▶ Consigne 1
Traduisez en anglais la phrase suivante du texte sur les chevreaux des Rocheuses : « Ce milieu hostile n'est pas de tout repos pour les jeunes: le taux de mortalité pendant la première année est de 38%. »
▶ Consigne 2
Rédigez la suite du texte sur les chevreaux des Rocheuses, à partir de sa dernière phrase.

Les diverses cabrioles des chevreaux exercent leurs habiletés motrices, ce qui réduirait le risque de prédation qui pèse sur eux.
Dans l'inhospitalière toundra alpine des Rocheuses canadiennes, les conditions environnementales et les prédateurs exercent une influence considérable sur la survie des chevreaux pendant leur première année de vie. Considérable, mais pas aussi grande que les soins maternels et le développement physique et locomoteur des jeunes, révèle une étude menée par Rachel Théoret-Gosselin, Sandra Hamel et Steeve Côté, du Département de biologie et du Centre d'études nordiques. Fait étonnant, l'une des variables qui contribuent au développement locomoteur des chevreaux - la fréquence des comportements de jeu - est le principal facteur de survie des jeunes pendant leurs premiers mois de vie, démontrent les chercheurs dans l'article qu'ils publient dans Oecologia.
Le troupeau étudié par les trois chercheurs fréquente le piémont des Rocheuses, dans la région de Caw Ridge en Alberta. Pour échapper aux loups, aux grizzlis et aux couguars qui rôdent dans les parages, les chèvres et leurs petits se réfugient sur des falaises abruptes et sur des pentes escarpées où ces prédateurs se déplacent avec moins d'aisance. Ce milieu hostile n'est pas de tout repos pour les jeunes: le taux de mortalité pendant la première année est de 38%.

Entrées enregistrées
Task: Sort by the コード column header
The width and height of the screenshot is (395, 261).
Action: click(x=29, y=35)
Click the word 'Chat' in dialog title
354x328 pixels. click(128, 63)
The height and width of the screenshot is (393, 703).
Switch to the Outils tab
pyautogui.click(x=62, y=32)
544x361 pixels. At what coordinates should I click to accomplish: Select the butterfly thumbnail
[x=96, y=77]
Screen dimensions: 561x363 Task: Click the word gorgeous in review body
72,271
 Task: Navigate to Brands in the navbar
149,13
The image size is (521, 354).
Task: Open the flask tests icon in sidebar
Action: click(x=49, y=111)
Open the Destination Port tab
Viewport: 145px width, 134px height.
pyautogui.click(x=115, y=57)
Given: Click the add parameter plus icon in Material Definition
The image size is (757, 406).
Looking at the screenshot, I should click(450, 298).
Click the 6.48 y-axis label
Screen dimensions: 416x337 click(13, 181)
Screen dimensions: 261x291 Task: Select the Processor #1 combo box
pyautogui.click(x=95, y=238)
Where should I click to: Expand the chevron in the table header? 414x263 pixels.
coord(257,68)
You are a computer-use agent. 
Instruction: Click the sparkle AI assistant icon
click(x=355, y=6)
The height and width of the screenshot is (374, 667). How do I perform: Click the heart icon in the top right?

...

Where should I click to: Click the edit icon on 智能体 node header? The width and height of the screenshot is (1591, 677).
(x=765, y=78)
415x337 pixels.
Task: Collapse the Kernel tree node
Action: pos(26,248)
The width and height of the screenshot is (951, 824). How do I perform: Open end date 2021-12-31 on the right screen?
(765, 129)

---

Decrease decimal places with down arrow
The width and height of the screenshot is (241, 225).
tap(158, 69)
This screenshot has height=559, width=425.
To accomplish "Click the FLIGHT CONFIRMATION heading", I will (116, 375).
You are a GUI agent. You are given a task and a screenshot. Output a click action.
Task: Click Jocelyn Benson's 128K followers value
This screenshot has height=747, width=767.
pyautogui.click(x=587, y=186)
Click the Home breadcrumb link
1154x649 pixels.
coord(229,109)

▶ Zone de réponse 1
This hostile environment is no easy ride for the young: the mortality rate during the first year is 38%.

▶ Zone de réponse 2
Les chercheurs ont utilisé des données récoltées sur ce troupeau entre 1995 et 2010 pour évaluer l'importance de différents facteurs sur la survie des chevreaux. Leurs analyses montrent que le poids du jeune, son développement locomoteur et les soins qu'il reçoit de sa mère pèsent plus lourd dans l'équation que les conditions environnementales (abondance de nourriture, épaisseur de neige, risque de prédation) ou que les caractéristiques de la mère (âge, rang social, condition physique).
Personne ne s'étonnera que les efforts investis par une mère dans l'alimentation et la protection de son petit aient une incidence sur la survie de ce dernier. L'importance des comportements de jeu est plus déroutante toutefois. "Chez la chèvre de montagne, ces comportements sont particulièrement fréquents, souligne Steeve Côté. Les jeunes s'y adonnent seuls ou en groupe, ils courent, font des sprints, s'arrêtent brusquement, bondissent dans les airs, se bousculent et montent sur le dos des autres chèvres. On croit qu'ils améliorent ainsi leur agilité et leurs habiletés motrices, ce qui réduirait le risque de prédation."
Il faut beaucoup d'efforts pour quantifier sur une longue période les comportements des mères et des petits, souligne le professeur Côté. "C'est sans doute pourquoi la plupart des recherches négligent ces variables. Notre étude démontre la forte contribution de ces comportements sur la survie des jeunes et l'importance de les mesurer pour avoir un portrait juste de la situation."